Marka olabilmenin şartı ne olabilir; iyi fikir, başarılı çözüm, kaliteli ürün ve hizmet, satın alınabilir fiyatlama, matematiği hesaplanmış hedef kitle, fonksiyonel özellikler, fayda sağlamak, sürdürülebilirlik, doğru iletişim, yüreklerde yer tutma… Altındaki teknoloji ve sosyolojiyi de unutmayalım… Geriye; bağlılık, tutku kalıyor: “gönüllerde taht kurmak”. Değerli bir marka olmanın, sıradan iletişim metotları ya da satın alma yoluyla gerçekleşmediğini öğrendik. Öğrenemeyenler de uzatmaları oynuyor.

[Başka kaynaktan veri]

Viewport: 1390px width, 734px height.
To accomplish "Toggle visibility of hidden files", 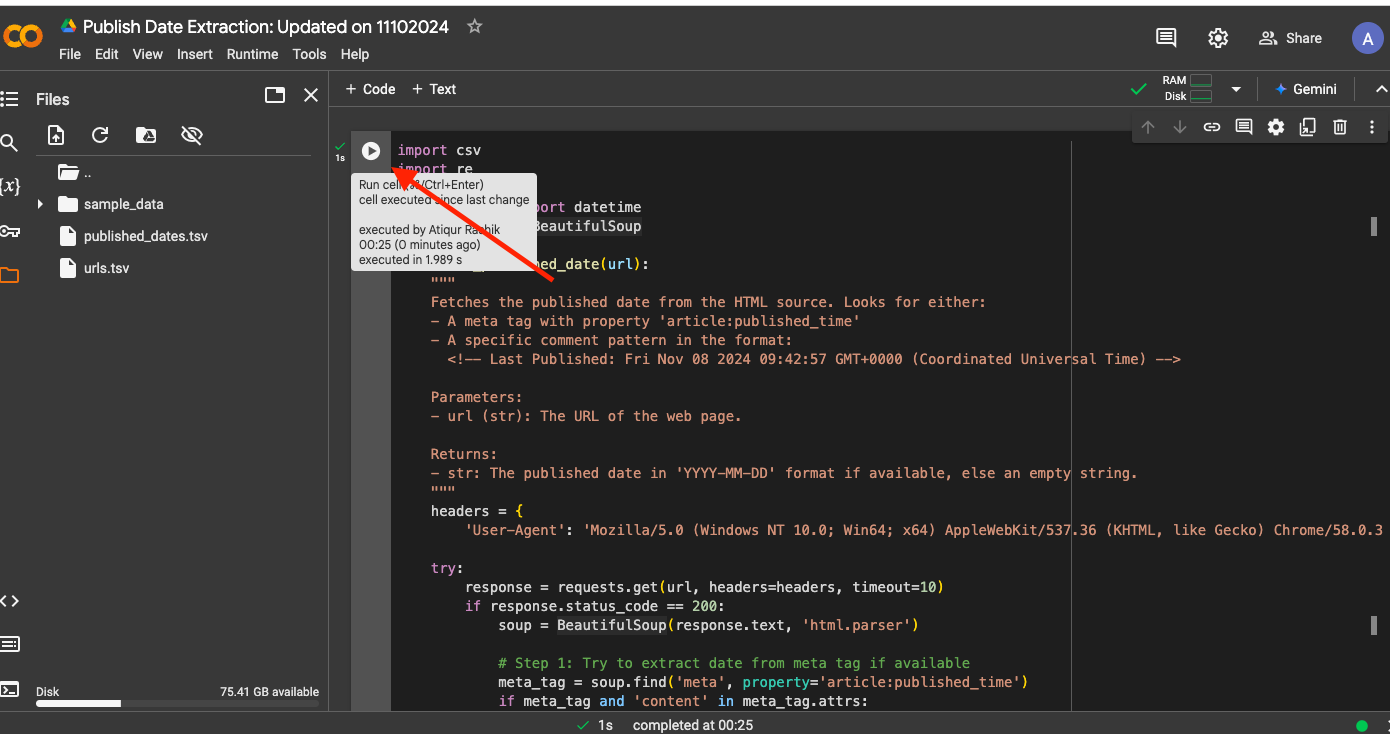I will [191, 135].
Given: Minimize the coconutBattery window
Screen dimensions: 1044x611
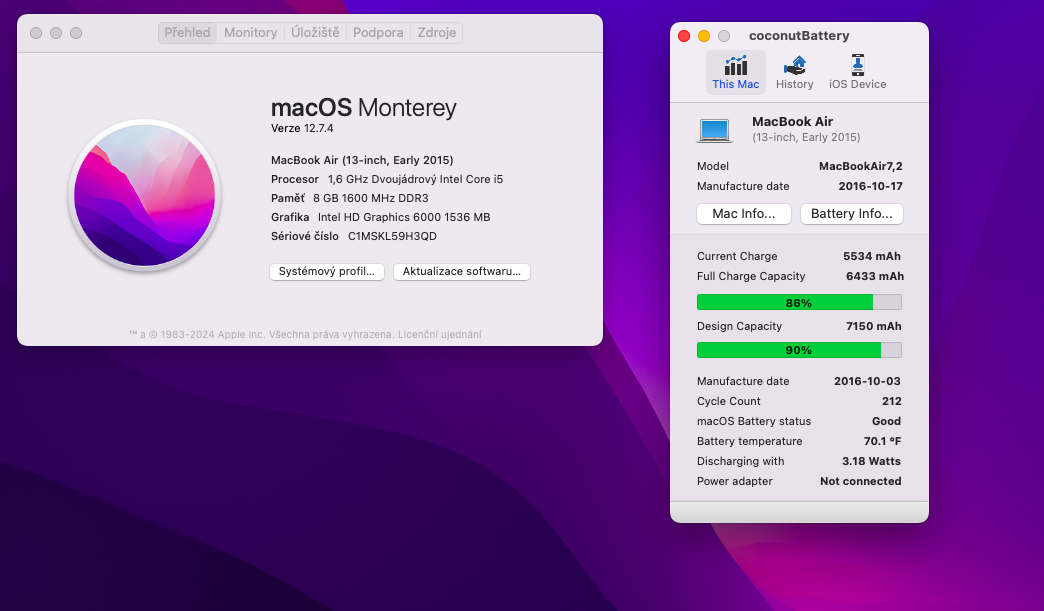Looking at the screenshot, I should tap(704, 36).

Marka olmanın önemli bir yanı da ilkeler. Bunun içinde felsefe var. Kısa dönem marka yaratmak, üç kuruş beş paraya bakabilir. Önemli olan “Hatırlayan var mı?” sorusuna cevap vermek. Kalıcı marka olmak için ise fikirle zengin kültürel omurgaya ihtiyaç var. Ürettiğinizin iyi olması kadar, vicdan ve etik değerler açısından da iyi olmanız anlamına gelir. Tarihimiz, iyi ticaret örnek ve geleneğiyle zengin olsa da bugün ne olduysa, fikir ve ürünle büyümek yerine siyasetle sarmaş dolaş büyüyen şirket/kurum/kuruluş/dernek azımsanamayacak kadar kalabalık. Bu nedenden olmalı, en ufak rüzgarda tir tir titriyorlar.

Politika ve iş dünyası bir elmanın iki yarısı. Dengeli, kurallı, sistemli yapılarda bu iki unsur adil, üretken ve faydalı şekilde yaşıyor. Adil ve olağan dünyada marka olmak hayalle başlar, gerçekleşmesi mucizelere değil, itibara bağlıdır. Bu hafta marka değeri en yüksek yerli firmaların listesi yayınlandı. Beni hiç heyecanlandırmadı.

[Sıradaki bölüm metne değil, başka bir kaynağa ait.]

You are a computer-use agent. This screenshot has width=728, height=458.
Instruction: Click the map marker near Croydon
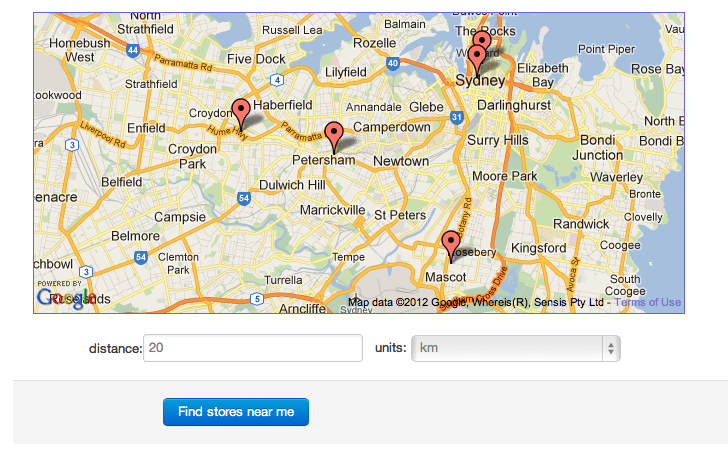click(240, 113)

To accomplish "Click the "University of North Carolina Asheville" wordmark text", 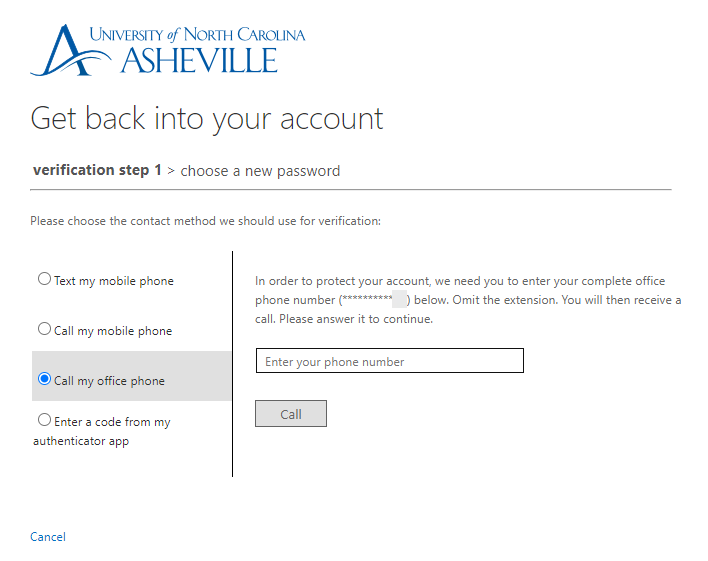I will pyautogui.click(x=198, y=48).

Siyaset, iş dünyası ve uluslararası organizasyonları yakından gözlemleyen Şafak Pavey, milletvekilliğinden aktif vatandaş kimliğine geçti. İlginç çalışmalar yapıyor, biri de, marka ve politika konusunda önemli saptama ve çalışmaları. Geçtiğimiz hafta iş dünyasının önde gelen temsilcilerine politika ve sosyal marka ilişkisini anlattı. Sonuç; kral çıplak! Konuşmasının satır başlarını sizlerle paylaşmak istiyorum.

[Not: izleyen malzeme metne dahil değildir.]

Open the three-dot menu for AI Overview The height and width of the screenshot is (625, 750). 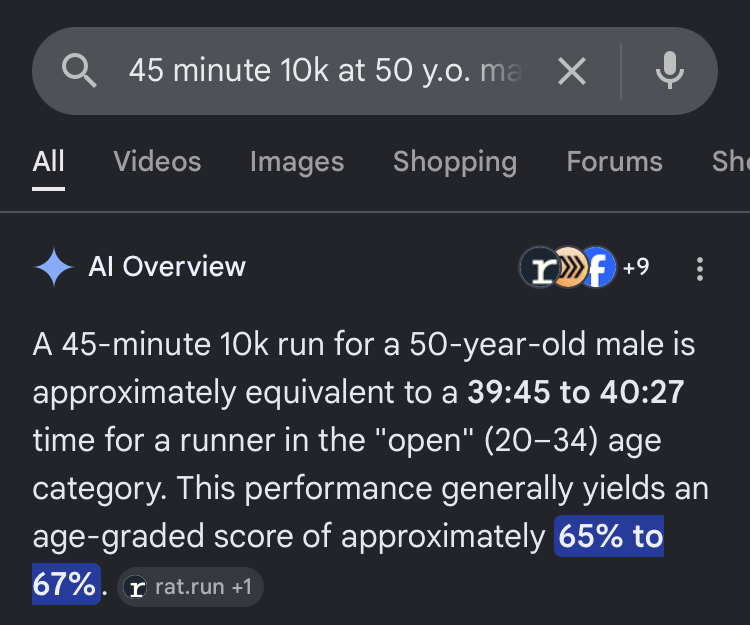699,269
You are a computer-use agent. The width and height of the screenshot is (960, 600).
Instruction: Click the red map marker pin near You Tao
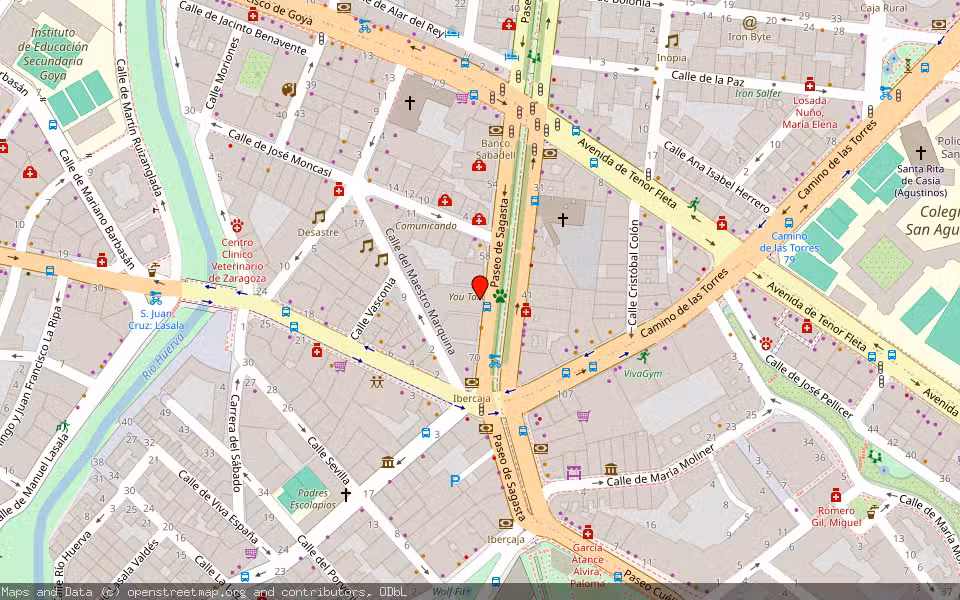481,286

İş dünyası, neden markalarına politik güç eklemek ister?

İş dünyasında sosyal markalaşma itibar kazanmadan edinilemiyor. Sosyal sorumlulukların sorumluluğunu hissetmeyen ve hissettiğini kamuya göstermeyen şirketler, sosyal marka pastasından minik bir dilim bile alamıyorlar.

Bizim gibi ülkelerde ne kadar büyük bir marka olursa olsun, siyasi güçle bağı sıcak olmadıkça, yolundaki kasıtlı engelleri temizleyecek kadar güçlü olmadığında hiçbir şirket ayakta kalamaz. Sosyal markalaşma bile şirketi siyasetin saldırısından koruyamaz.

İngiltere’den bir örnek; ‘Save the Children’ bir firma için kamusal büyüklükte bir boykot başlatabilir, etkili de olur. Onun boykotu başlatma nedeni muhtemelen hayvan deneyleri ya da çocuk işçi çalıştırmak ya da adil ticaret kurallarını ihlal etmek olacaktır. Siyasi güç bu boykota hiç müdahale edemeyeceği gibi taraf bile olamaz ancak kamusal tepki sonucu şirkete istenen yaptırımları uygulatır ya da kontrol eder.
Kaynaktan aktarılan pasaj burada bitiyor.